De ‘verdere’ verzelfstandiging van OCMW-activiteiten: Spreken we binnenkort van de NV welzijnsvereniging en rinkelt de kassa?

9 februari 2021

In haar regeerakkoord stelt de Vlaamse Regering : “De welzijnsverenigingen krijgen de mogelijkheid om aan de hand van deze nieuwe structuur performanter te worden. De steden en gemeenten blijven de doelstellingen en de activiteiten van deze welzijnsvereniging bepalen door een gegarandeerd meerderheidsaandeel en strategisch zeggenschap. Private partners kunnen toetreden tot deze structuur.” (p.84) Ter uitvoering van dit beleidsakkoord, werd eind vorig jaar een voorstel tot wijziging van het Decreet Lokaal Bestuur ingediend, met als doelstelling een rechtsgrond te bieden aan welzijnsverenigingen (met uitsluitend OCMW’s of gemeenten als deelgenoot) een vereniging of een vennootschap op te richten dan wel toe te treden tot een vereniging of een vennootschap. Intussen werden de noodzakelijke adviezen, waaronder het advies van de Raad van State, ingewonnen.

De indieners van het voorstel menen dat de verdere verzelfstandiging van de activiteiten van een welzijnsvereniging ervoor zal zorgen dat welzijnsverenigingen performanter zullen worden en hun concurrentiepositie in de markt zal verbeteren. De initiatiefnemers verwijzen hiervoor naar de fiscale voordelen en de sociale tegemoetkomingen die de welzijnsverenigingen in de publieke sector niet kunnen ontvangen, waardoor ze dus ook niet in concurrentie kunnen treden met de private sector. Het voorstel tot decreetwijziging zou dus financiële voordelen met zich meebrengen voor publieke actoren, die moeten kunnen leiden tot een betere verloning van het personeel, extra investeringen in de zorgkwaliteit, marktconforme (ligdag-)prijzen en dit zonder dotaties van het OCMW[1]: een win/win situatie voor iedereen dus?

Wat houdt de voorgestelde decreetwijziging in?

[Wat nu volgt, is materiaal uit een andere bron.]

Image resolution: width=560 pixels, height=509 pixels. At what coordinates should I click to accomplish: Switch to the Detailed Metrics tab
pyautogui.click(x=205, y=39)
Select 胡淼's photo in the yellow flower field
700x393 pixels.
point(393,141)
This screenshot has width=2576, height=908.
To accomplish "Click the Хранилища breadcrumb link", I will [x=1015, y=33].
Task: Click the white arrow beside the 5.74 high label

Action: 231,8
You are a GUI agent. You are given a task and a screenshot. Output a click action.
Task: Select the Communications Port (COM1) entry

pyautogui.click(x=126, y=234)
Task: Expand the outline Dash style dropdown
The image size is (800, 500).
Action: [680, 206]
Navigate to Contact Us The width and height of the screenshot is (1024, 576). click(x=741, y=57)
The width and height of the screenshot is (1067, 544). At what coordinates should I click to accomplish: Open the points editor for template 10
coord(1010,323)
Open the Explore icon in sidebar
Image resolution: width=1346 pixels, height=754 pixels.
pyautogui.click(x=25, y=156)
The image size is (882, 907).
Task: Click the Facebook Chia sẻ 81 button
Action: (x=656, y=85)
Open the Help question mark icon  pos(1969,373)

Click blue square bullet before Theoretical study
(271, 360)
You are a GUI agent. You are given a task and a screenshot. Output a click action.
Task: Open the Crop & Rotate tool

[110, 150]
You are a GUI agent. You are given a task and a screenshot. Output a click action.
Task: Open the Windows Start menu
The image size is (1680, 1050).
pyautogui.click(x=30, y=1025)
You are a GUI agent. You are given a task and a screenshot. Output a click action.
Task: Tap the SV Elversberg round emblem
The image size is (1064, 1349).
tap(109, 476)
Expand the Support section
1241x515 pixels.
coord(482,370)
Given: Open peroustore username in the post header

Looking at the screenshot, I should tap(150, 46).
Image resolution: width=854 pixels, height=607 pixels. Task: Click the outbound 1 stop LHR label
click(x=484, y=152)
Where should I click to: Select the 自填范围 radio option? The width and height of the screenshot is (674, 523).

Sinds 2019 biedt artikel 474, § 4 DLB de mogelijkheid aan de verenigingen voor maatschappelijk welzijn die een ziekenhuis uitbaten, om lid te worden van een rechtspersoon zonder winstoogmerk. Hiermee werd de oprichting van ziekenhuisnetwerken in een vzw-vorm ook mogelijk gemaakt voor de publiekrechtelijke ziekenhuizen.

Het voorliggend voorstel van decreet gaat nog een stap verder en maakt het voor welzijnsverenigingen met uitsluitend OCMW’s of gemeenten als deelgenoot, mogelijk om ofwel een vereniging zonder winstoogmerk (vzw) op te richten dan wel een vennootschap (nv, bv, cvba, …). De welzijnsverenigingen zouden zelfs, ter ondersteuning of in het kader van hun wettelijke opdrachten, een inbreng kunnen doen of participaties kunnen nemen in voormelde rechtspersonen. Daarbij krijgen zij ook de mogelijkheid om statutair personeel ter beschikking te stellen en om contractueel personeel, alsook infrastructuur, erkenningen en subsidies over te dragen aan een privaatrechtelijke vereniging of vennootschap.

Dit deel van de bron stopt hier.